The ongoing closure of borders is causing ongoing havoc for the events and wider tourism industry with calls for state and territory leaders to agree to a national border plan to avoid the continued economic damage seen last year.
“It’s so frustrating watching the continued coverage about the plight of airlines, hotels, cafés and restaurants, with an emphasis on how badly they have been done by during the pandemic whilst in reality they have traded far longer and received ongoing support in order to reopen and resume some level of trading,” said Gary Fitz-Roy, managing director of Expertise Events.
“All the while, the events industry has been unable to resume due to States having their own rules and interpretations for restrictions and the ongoing border closures that are playing havoc with confidence.
“Though we might consider ourselves as one country, it’s a shame we aren’t acting that way.”
Fitz-Roy said that while some States have taken “a sensible pragmatic approach to the situation” others “refuse to collaborate… for political point scoring”.
Fitz-Roy said the events sector needs certainty that the borders will remain open; an extension of JobKeepr beyond March; a detailed plan about how venues will review pricing to encourage the return of events; and for state governments to cover the Covid specific costs associated with staging events.
“We just want the opportunity to get back to doing what we do best,” he said. “We deliver an important role in re-igniting industries and stimulating buying and education, both of which can only be good for recovery post-Covid.”
Federal Queensland MP David Littleproud also said the state premiers were “failing Australia”.

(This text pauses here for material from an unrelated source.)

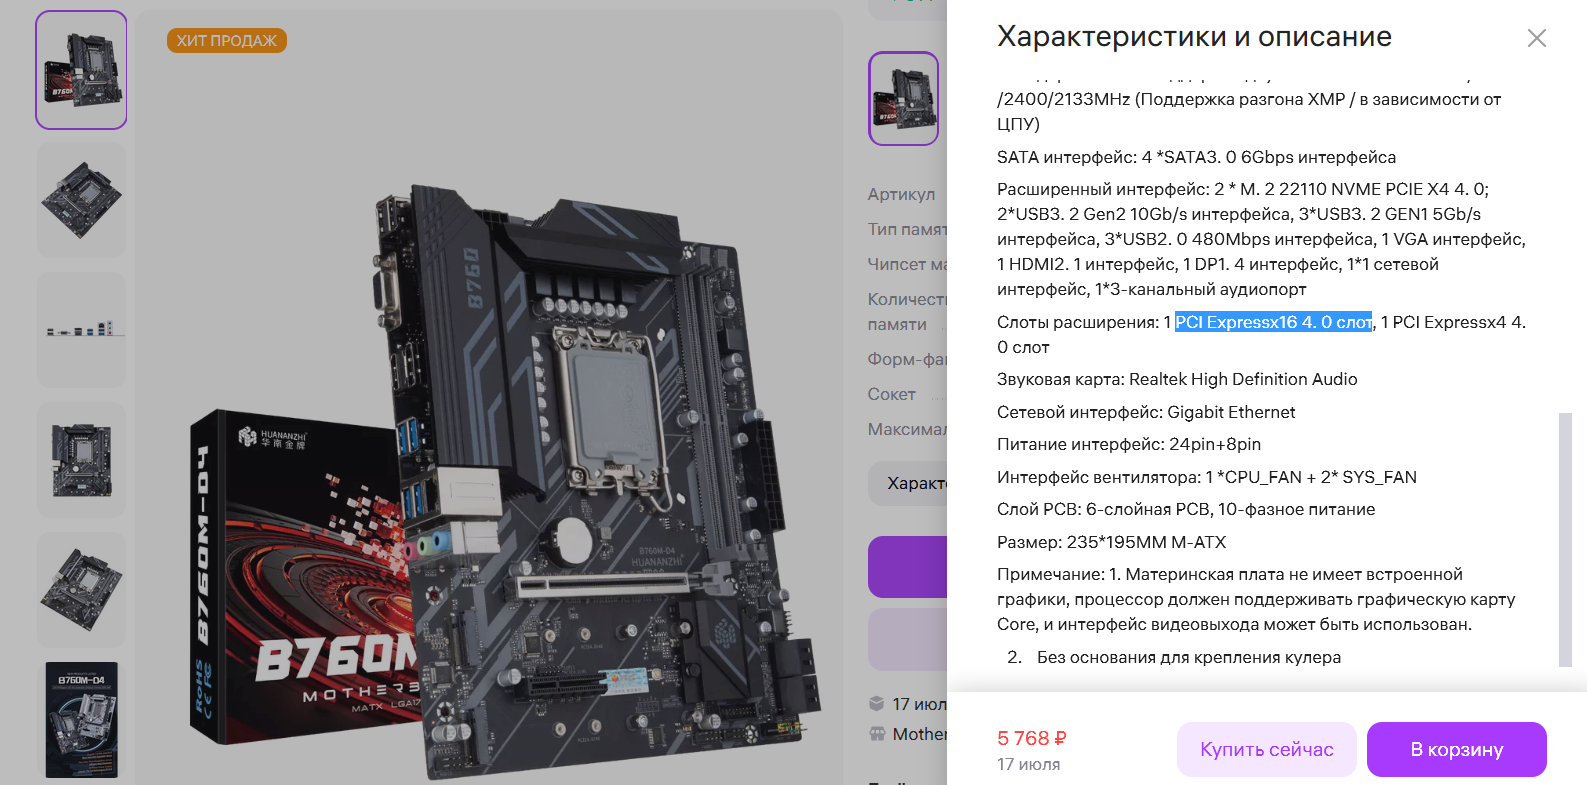Click the highlighted PCI Expressx16 4.0 слот text

click(1273, 322)
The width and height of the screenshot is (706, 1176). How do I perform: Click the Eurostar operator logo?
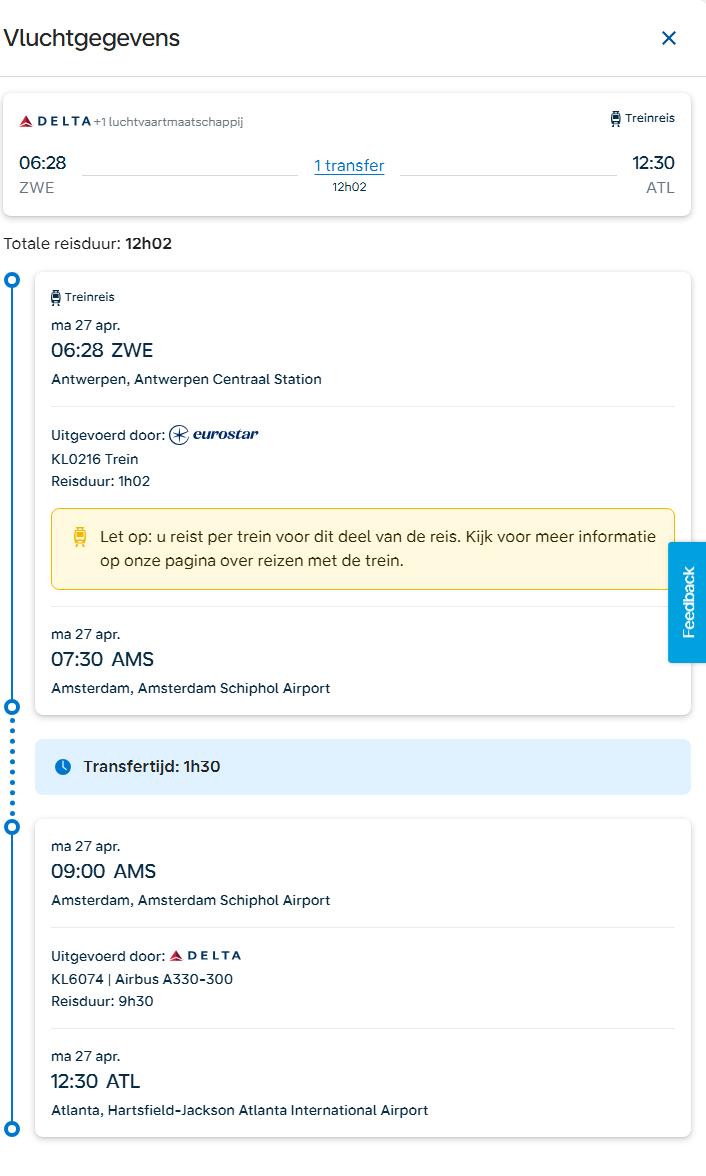[x=214, y=434]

“They play parochial politics by shutting down borders and acting tough on one another, but it’s the taxpayers who will pay for it,” he told The Courier Mail.
“It’s an infringement on rights and liberty and freedom of movement, but also about the economy.”
Australian Tourism Industry Council chief executive Simon Westaway called on the premiers to stop calling lockdowns and border closures at the “drop of a hat”.
“There’s gloom and there’s frustration about the future,” he told The Courier Mail.
“People are starting to throw their hands up in the air and say ‘it’s all too hard’.”
Felicia Mariana, CEO of the Victorian Tourism Industry Council, told 3AW a national border framework was essential.
“The industry has been calling for a national approach to the border closure,” she said.
“Right now everyone is operating independently, the borders are slamming shut without much notice form state to state, and it is wreaking havoc with our industry.
“People are now afraid to book for interstate travel because no-one wants to get stuck on the wrong side of a border closure.”